— BEGIN —
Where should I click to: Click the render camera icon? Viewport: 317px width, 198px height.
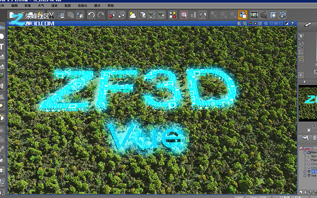click(x=283, y=15)
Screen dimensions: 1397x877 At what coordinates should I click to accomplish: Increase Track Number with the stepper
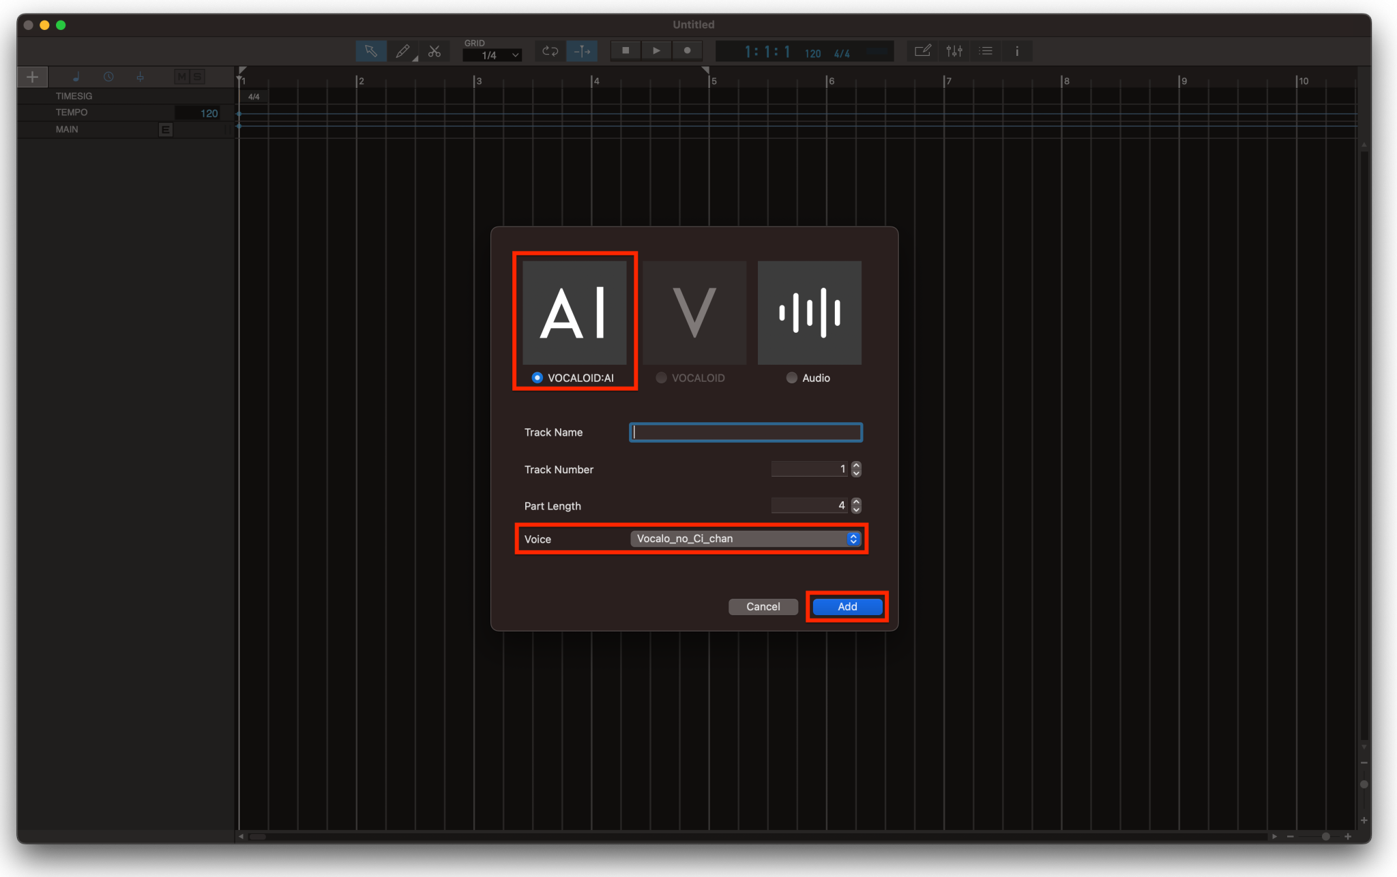pos(855,465)
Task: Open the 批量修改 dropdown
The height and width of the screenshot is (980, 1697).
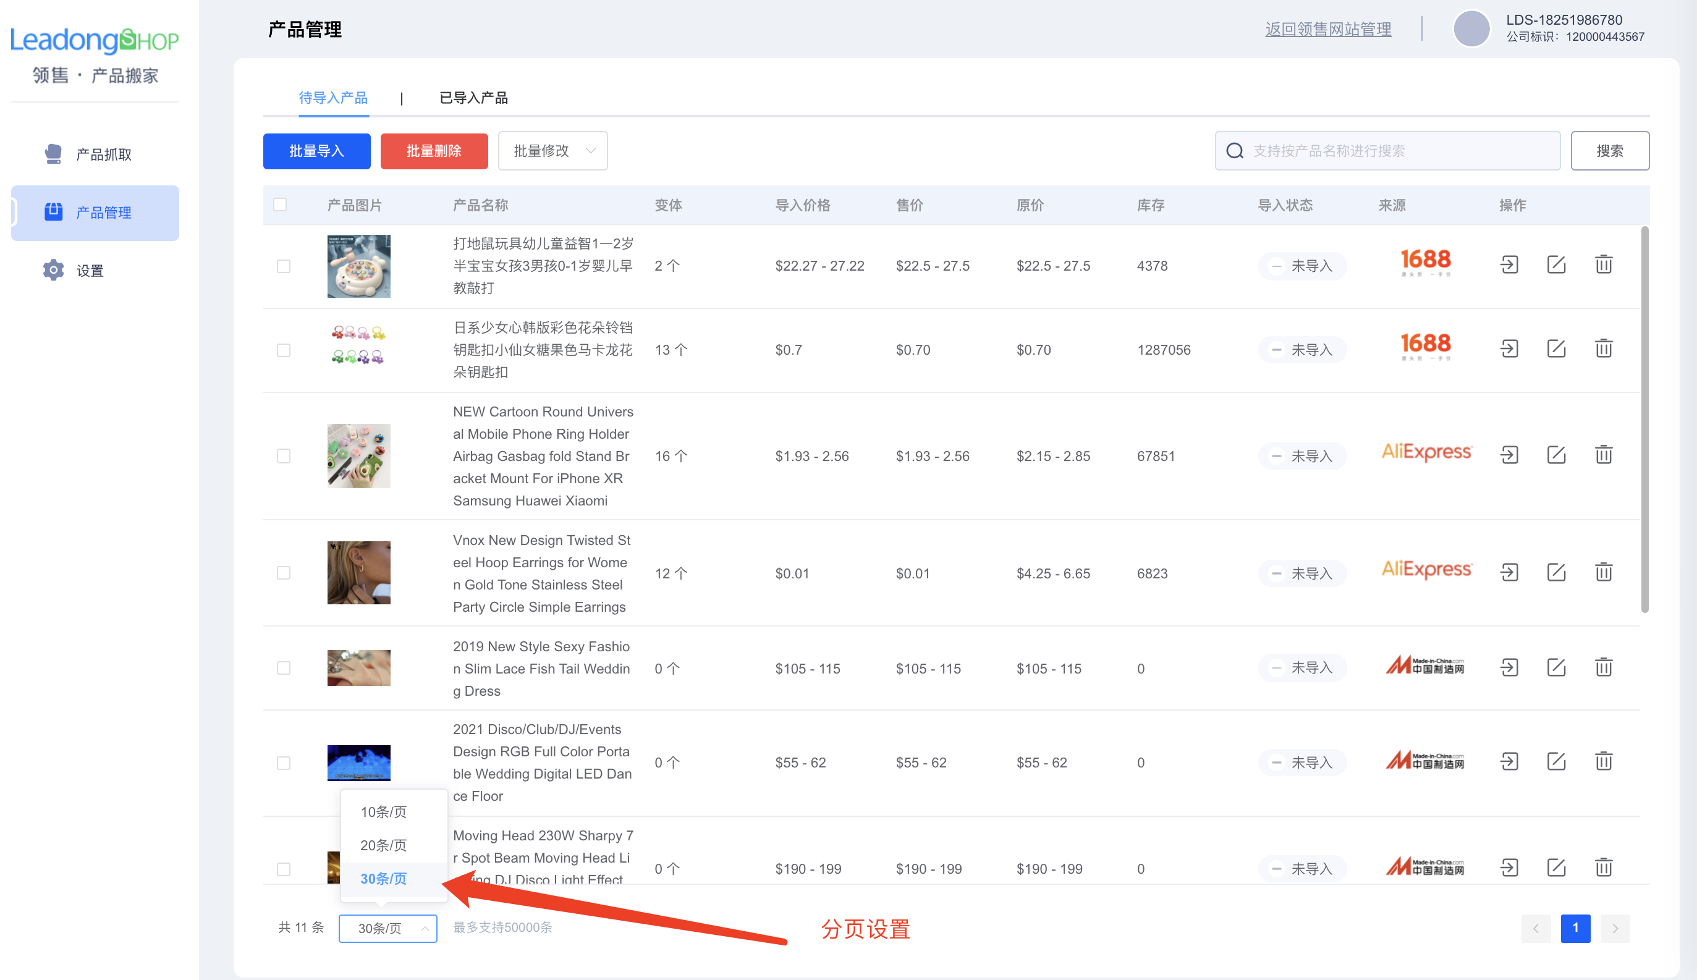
— END —
● **What is asked**
Could you quote each of the rows above word for word, leaving the pictures out?

● **Complete output**
Where should I click to: Click the render camera icon? Viewport: 317px width, 198px height.
click(x=283, y=15)
Screen dimensions: 1397x877 At what coordinates should I click to accomplish: Increase Track Number with the stepper
pos(855,465)
Task: Open the 批量修改 dropdown
The height and width of the screenshot is (980, 1697).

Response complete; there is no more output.